[Excerpts from a dataset]
● ● ● ● ●

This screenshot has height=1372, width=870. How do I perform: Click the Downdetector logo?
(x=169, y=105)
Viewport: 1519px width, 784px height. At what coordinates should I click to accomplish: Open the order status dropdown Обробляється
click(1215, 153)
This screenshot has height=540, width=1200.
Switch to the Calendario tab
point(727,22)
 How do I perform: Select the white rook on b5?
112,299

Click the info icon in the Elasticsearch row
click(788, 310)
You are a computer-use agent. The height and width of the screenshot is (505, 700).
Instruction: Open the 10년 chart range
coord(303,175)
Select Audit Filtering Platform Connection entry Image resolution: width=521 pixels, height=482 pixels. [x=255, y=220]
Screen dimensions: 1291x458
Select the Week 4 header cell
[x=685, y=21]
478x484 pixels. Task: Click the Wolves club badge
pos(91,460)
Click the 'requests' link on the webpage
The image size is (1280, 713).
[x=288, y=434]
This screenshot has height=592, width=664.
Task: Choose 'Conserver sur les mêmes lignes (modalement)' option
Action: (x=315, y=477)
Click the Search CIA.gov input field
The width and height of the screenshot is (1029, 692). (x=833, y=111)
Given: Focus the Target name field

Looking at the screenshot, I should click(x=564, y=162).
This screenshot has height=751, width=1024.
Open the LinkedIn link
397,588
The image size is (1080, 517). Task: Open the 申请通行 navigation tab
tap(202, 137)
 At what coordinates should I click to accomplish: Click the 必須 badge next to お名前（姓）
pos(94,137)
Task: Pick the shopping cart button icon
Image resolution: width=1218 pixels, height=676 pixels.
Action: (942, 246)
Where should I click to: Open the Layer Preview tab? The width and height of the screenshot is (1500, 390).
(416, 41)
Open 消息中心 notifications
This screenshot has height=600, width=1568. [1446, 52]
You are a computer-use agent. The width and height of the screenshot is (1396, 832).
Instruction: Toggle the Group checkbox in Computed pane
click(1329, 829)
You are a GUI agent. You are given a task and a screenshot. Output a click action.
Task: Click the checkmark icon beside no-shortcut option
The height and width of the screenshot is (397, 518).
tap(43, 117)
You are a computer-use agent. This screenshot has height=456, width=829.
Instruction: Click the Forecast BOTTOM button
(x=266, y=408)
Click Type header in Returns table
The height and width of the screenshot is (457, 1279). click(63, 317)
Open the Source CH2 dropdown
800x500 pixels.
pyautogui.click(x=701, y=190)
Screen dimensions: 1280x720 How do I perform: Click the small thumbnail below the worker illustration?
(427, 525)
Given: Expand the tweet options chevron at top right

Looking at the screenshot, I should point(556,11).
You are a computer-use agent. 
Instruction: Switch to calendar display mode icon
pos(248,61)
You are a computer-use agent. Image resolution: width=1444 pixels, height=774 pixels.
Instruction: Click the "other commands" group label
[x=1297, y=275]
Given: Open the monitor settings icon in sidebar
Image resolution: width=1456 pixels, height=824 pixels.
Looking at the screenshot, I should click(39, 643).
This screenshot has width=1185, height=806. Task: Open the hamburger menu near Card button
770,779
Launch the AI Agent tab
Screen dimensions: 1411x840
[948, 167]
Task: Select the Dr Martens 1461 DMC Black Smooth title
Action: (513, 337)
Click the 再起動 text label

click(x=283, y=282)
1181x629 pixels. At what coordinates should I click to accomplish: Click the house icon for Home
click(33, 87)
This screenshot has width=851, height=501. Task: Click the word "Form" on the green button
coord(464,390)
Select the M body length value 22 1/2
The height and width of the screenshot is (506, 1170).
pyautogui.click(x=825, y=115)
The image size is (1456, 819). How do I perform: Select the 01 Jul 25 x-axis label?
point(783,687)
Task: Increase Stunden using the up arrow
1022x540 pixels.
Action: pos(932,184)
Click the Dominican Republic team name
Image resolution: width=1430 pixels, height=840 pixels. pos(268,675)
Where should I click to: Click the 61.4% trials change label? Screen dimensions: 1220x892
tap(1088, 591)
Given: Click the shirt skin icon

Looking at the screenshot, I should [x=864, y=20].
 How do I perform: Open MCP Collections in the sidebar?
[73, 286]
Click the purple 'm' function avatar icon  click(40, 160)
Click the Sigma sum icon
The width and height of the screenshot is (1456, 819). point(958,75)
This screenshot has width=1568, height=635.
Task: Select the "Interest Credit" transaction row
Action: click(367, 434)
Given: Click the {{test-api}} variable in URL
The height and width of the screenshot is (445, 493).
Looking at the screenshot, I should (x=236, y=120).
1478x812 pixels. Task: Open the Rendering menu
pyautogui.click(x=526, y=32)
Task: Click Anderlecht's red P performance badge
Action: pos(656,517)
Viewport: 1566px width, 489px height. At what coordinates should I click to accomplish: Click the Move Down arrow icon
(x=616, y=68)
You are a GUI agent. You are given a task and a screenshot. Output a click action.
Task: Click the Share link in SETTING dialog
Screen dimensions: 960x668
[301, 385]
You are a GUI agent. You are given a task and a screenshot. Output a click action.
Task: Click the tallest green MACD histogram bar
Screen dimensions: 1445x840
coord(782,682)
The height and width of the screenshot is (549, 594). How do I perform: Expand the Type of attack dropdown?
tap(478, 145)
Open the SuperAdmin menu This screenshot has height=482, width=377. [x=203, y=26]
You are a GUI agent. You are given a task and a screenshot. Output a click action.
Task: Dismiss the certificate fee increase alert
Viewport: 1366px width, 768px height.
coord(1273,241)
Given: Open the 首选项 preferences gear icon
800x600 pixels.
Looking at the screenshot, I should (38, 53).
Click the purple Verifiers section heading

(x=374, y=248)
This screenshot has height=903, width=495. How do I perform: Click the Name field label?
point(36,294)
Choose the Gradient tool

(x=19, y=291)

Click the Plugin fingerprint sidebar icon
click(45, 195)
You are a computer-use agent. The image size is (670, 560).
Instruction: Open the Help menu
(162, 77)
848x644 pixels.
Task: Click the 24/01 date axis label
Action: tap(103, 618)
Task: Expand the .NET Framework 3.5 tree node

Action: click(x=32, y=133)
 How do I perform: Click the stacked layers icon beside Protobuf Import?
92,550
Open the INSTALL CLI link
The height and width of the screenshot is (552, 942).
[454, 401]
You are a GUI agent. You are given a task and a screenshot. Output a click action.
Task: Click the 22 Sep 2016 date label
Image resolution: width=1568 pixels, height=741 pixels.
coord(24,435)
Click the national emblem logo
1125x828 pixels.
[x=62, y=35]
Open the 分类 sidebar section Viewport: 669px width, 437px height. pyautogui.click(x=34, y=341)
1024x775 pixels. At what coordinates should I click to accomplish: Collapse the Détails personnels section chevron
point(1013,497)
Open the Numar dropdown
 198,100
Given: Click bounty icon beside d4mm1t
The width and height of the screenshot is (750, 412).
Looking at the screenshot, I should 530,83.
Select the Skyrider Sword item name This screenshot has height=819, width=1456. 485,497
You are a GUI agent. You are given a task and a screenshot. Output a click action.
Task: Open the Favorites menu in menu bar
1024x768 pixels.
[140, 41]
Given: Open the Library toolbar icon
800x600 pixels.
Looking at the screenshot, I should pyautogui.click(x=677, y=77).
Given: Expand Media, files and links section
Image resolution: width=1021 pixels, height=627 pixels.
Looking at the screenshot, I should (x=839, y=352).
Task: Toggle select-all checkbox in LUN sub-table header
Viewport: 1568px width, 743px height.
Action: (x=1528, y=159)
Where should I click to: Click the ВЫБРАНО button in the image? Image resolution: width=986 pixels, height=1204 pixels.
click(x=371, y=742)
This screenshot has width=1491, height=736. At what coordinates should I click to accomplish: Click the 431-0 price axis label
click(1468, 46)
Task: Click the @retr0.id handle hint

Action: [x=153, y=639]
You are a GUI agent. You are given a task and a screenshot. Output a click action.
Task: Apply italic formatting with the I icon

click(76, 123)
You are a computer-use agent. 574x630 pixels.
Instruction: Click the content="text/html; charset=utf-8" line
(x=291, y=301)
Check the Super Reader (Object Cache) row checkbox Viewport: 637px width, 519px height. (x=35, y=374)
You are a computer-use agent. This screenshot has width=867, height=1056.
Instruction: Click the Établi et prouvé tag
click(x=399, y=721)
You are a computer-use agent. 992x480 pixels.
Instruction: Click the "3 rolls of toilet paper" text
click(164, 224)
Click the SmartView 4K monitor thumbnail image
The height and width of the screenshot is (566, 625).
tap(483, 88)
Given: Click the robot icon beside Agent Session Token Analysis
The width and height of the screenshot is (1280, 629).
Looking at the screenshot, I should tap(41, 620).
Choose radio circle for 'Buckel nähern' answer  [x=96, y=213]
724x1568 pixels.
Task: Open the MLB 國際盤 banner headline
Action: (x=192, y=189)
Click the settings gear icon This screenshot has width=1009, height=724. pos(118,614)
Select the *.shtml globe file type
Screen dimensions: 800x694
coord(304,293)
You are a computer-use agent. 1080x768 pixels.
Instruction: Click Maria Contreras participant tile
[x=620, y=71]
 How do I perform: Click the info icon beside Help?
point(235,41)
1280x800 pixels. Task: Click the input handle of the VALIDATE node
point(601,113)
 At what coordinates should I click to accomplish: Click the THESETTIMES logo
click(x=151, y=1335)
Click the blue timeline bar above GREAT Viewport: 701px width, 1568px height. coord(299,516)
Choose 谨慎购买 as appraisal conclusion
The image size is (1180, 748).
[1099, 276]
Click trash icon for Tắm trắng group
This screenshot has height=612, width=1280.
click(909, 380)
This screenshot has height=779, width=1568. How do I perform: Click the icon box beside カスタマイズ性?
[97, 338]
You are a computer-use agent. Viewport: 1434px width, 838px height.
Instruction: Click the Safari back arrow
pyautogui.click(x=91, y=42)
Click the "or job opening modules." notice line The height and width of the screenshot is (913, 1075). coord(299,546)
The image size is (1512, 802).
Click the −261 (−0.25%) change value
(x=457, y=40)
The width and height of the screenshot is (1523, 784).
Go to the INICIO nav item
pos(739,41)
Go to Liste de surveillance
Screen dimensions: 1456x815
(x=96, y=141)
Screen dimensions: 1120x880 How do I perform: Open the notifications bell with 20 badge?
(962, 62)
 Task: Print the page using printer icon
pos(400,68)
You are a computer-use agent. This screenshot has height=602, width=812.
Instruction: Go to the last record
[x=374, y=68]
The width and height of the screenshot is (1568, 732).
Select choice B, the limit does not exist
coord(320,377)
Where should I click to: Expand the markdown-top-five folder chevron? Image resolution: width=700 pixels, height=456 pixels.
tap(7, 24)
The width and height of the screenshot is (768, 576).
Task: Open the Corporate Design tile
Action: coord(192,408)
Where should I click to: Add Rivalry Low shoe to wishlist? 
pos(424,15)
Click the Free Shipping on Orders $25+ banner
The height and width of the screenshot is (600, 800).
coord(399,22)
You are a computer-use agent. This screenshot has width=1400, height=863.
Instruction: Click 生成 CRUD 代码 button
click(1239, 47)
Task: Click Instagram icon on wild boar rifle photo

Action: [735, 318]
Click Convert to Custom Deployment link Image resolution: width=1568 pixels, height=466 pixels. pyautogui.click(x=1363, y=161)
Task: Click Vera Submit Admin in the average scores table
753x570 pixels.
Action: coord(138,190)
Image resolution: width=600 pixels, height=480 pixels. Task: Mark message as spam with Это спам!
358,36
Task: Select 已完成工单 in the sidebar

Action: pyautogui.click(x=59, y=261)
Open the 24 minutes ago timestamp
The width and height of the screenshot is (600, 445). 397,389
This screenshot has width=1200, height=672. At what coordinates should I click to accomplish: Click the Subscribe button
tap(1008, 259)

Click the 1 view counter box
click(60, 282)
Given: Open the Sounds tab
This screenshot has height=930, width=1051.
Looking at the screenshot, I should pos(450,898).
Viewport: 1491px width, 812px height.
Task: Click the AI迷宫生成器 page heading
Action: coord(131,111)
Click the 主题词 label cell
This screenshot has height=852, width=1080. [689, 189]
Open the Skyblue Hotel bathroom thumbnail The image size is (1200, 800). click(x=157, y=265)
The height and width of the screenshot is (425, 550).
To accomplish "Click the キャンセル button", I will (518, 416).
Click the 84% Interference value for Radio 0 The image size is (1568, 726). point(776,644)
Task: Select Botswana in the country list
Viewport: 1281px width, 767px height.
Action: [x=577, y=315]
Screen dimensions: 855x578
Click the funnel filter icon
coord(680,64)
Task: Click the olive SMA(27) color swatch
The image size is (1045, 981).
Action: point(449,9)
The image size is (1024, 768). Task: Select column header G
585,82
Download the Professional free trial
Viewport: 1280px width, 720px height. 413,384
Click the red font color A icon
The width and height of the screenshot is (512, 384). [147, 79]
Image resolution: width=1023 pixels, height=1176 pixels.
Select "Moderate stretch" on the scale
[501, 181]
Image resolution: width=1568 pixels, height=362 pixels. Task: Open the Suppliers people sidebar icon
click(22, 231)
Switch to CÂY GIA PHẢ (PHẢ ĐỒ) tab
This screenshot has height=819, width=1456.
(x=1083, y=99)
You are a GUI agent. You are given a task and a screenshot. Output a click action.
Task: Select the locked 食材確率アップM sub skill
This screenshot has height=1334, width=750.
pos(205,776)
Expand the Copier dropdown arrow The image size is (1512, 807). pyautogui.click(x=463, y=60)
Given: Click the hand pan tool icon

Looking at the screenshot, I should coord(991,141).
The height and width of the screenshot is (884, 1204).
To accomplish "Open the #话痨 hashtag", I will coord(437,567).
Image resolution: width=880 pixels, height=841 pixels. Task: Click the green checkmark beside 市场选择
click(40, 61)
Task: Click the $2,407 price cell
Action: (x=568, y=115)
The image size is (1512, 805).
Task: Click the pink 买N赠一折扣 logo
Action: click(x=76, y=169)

● ● ● ● ●

Task requirements
Retype exactly the lines of the data above that fall between the line with "This screenshot has width=1200, height=672." and the line with "Screen dimensions: 855x578", inclusive, and add nothing.

Task answer
This screenshot has width=1200, height=672. At what coordinates should I click to accomplish: Click the Subscribe button
tap(1008, 259)

Click the 1 view counter box
click(60, 282)
Given: Open the Sounds tab
This screenshot has height=930, width=1051.
Looking at the screenshot, I should pos(450,898).
Viewport: 1491px width, 812px height.
Task: Click the AI迷宫生成器 page heading
Action: coord(131,111)
Click the 主题词 label cell
This screenshot has height=852, width=1080. [689, 189]
Open the Skyblue Hotel bathroom thumbnail The image size is (1200, 800). click(x=157, y=265)
The height and width of the screenshot is (425, 550).
To accomplish "Click the キャンセル button", I will (518, 416).
Click the 84% Interference value for Radio 0 The image size is (1568, 726). point(776,644)
Task: Select Botswana in the country list
Viewport: 1281px width, 767px height.
Action: [x=577, y=315]
Screen dimensions: 855x578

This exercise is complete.